일 실시양태에서, 백신은 암컷 및 태아 또는 신생아 둘다를 (태반을 통해 또는 모유에서의 항체의 수동 도입을 통해) 예방하는 기능을 하는 면역 반응의 생성을 유도하는데 충분한 시간 및 양의 조건하에서 포유동물 암컷에게 (임신 또는 분만시 또는 전에) 제공된다.
따라서, 본 발명은 장애 또는 질환, 예를 들어 1종 이상의 병원체의 균주에 의한 감염을 에방하거나 약독화하는 방법을 포함한다. 본원에 사용된 백신은 그의 투여가 질환의 증상 또는 상태의 전체적인 또는 부분적인 약독화 (즉, 억제), 또는 질환에 대한 개체의 전체적인 또는 부분적인 면역성을 초래할 경우, 질환을 예방하거나 약독화한다고 지칭된다. 본원에 사용된 유전자 요법 조성물은 그의 투여가 질환의 증상 또는 상태의 전체적인 또는 부분적인 약독화 (즉, 억제), 또는 질환에 대한 개체의 전체적인 또는 부분적인 면역성을 초래할 경우, 질환을 예방하거나 약독화한다고 지칭된다.
본 발명의 1종 이상의 불활성화되거나 약독화된 인플루엔자 바이러스, 또는 그의 조성물은 이전에 기재된 바와 같은 제약 조성물을 사용하여 의도되는 목적을 달성하는 임의의 수단에 의해 투여될 수 있다.

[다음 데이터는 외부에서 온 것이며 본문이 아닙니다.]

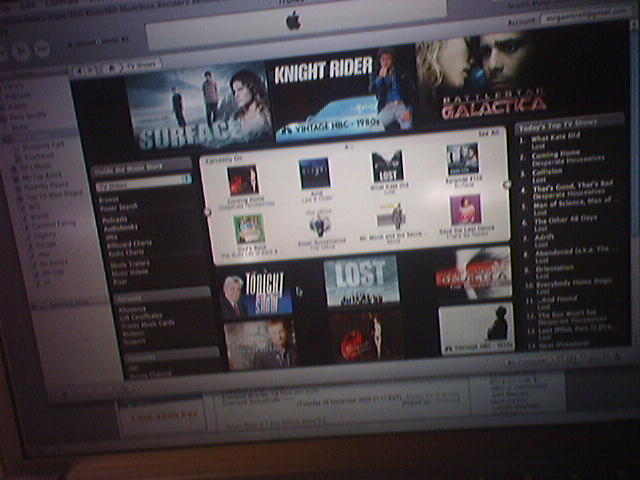
Task: Click Gift Certificates link
Action: pos(139,316)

예를 들어, 이러한 조성물의 투여는 피하, 정맥내, 진피내, 근육내, 복막내, 비내, 경구 또는 경피 경로와 같은 다양한 비경구 경로에 의해서일 수 있다. 비경구 투여는 볼루스 주사 또는 시간 경과에 따른 점진적 관류에 의해서일 수 있다. 본 발명의 제약 조성물을 사용한 바람직한 방식은 근육내 또는 피하 적용에 의해서이다.
인플루엔자 바이러스 관련된 병리증상을 예방, 억제 또는 치료하는 전형적인 처방은 단일 치료로서 투여되거나, 1주 내지 약 24개월 이하의 기간 또는 임의의 범위 또는 그 안의 값에 걸쳐 증진용 또는 추가접종 투여량으로서 반복되는, 본원에 기재된 바와 같은 유효량의 백신 조성물의 투여를 포함한다.
본 발명에 따르면, 조성물의 "유효량"은 목적하는 생물학적 효과를 달성하는데 충분한 것이다. 유효 투여량은 수여자의 연령, 성별, 건강 및 체중, 있을 경우 동시 치료의 종류, 치료의 빈도 및 원하는 효과의 성질에 따라 다를 것이다. 하기 제공된 유효 투여량의 범위는 본 발명을 제한하는 것으로 의도되지 않으며, 바람직한 투여량 범위를 나타낸다. 그러나, 가장 바람직한 투여량은 당업자에 의해 이해되고 측정가능한 바와 같이 개별 대상체에 맞추어진다. 예를 들어, 문헌 [Berkow et al., 1992]; [Avery's, 1987]; 및 [Ebadi, 1985]을 참조한다.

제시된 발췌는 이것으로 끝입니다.